In the Whyte notation for the classification of steam locomotive wheel arrangement, a 2-6-6-4 is a locomotive with a two-wheel leading truck, two sets of six driving wheels, and a four-wheel trailing truck. All 2-6-6-4s are simple articulated locomotives.

Other equivalent classifications are:
- UIC classification: (1'C)C2' (also known as German classification and Italian classification)
- French classification: 130+032
- Turkish classification: 34+35
- Swiss classification: 3/4+3/5

The UIC classification is refined to (1'C)C2' for simple articulated locomotives.

The 2-6-6-4 was a fairly late development, a product of the superpower steam concept, introduced by the Lima Locomotive Works, which encouraged the use of large fireboxes supported by four-wheel trailing trucks.

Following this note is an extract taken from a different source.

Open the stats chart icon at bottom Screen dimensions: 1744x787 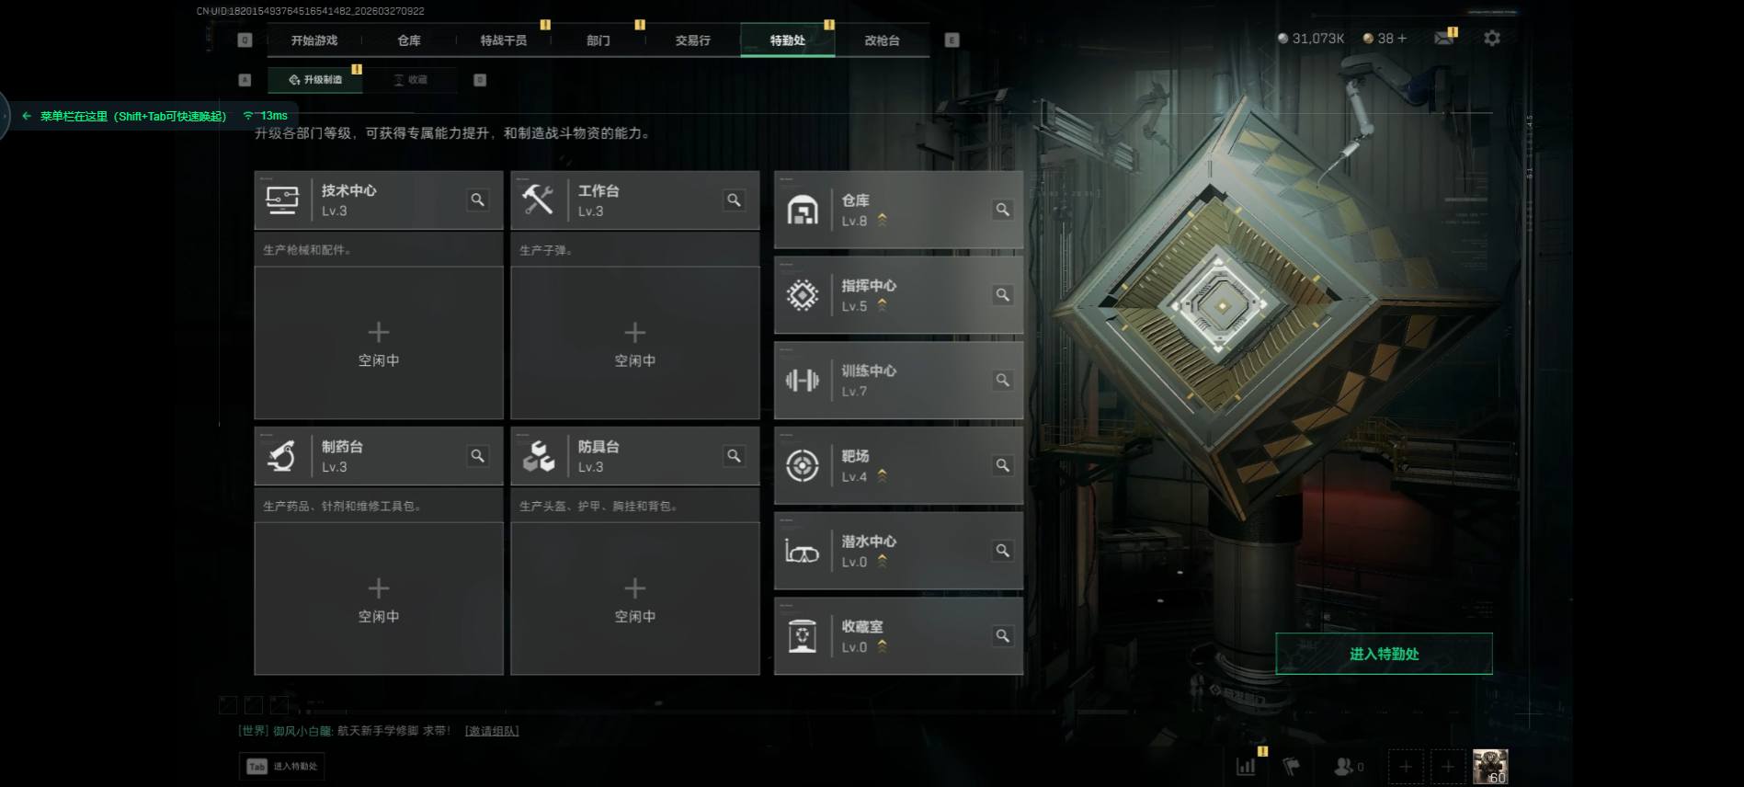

Such a firebox could sustain a rate of steam generation to meet any demands of the locomotive's cylinders, even at high speed. High speeds were certainly among the design goals for the 2-6-6-4; most of the type were intended for use on fast freight trains.

The first 2-6-6-4s built in the United States were for the Pittsburgh and West Virginia Railway, and these were not high-speed locomotives but rather mountain engines. They received three in 1934 and four more in 1937 and operated the 2-6-6-4s until 1953.

The next of the type was a class of ten ordered by the Seaboard Air Line in 1935 and 1937. These were high-speed freight engines and very successful. Upon dieselization the class was sold to the Baltimore and Ohio Railroad in 1947, who operated them until 1953.

The final class of 2-6-6-4s was the Norfolk and Western Railway's A class, built starting in 1936. 43 were built until 1950 but were operated until 1959 to prepare the ending of steam power. The powerful 2-6-6-4s were capable of more than 5,000 drawbar horsepower at 45 mph and could reach 70 mph, while pulling heavy coal trains. They were used until dieselization in 1959.

In all, sixty 2-6-6-4s were constructed in North America. Only one remains: Norfolk and Western 1218 was preserved and in 1987 was restored to running order, running on excursions until 1991. Today it is on display at the Virginia Museum of Transportation.